Diane and Andreas said:
“The hospital investigation report identified serious failings in the care Diane and Raphael received. They openly admit that their guidelines were not followed. We still find it unbelievable that there were so many failings and struggle to accept how such lack of diligence and competence in our care could have been allowed to happen.
“We will never get over the tragedy of losing our child. There is a hole in our family which will never be filled. The grief is impacting all of our family. We would not wish what we witnessed on anyone.
“We would like to thank Angharad Vaughan, Counsel Sophie Beesley and the team at Leigh Day for their meticulous work and outstanding support throughout the legal process.”

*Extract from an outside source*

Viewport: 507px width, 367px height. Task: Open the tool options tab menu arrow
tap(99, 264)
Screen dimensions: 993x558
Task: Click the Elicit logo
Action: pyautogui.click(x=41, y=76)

Leigh Day partner Angharad Vaughan led the legal team who represented Diane and Andreas. She said:
“Raphael’s death was a completely preventable tragedy which happened at London’s leading private maternity hospital.
“While the hospital admitted liability for causing Raphael’s death at a relatively early stage, the obstructive approach it took to settlement meant that it took a further 20 months to achieve a reasonable settlement of the legal claim, which only added to Andreas and Diane’s distress.
“The hospital has made changes to its procedures as a result of this case. I hope that these improvements are now embedded into practice and will be followed now and in the future, to prevent other families from losing a baby in such tragic circumstances.”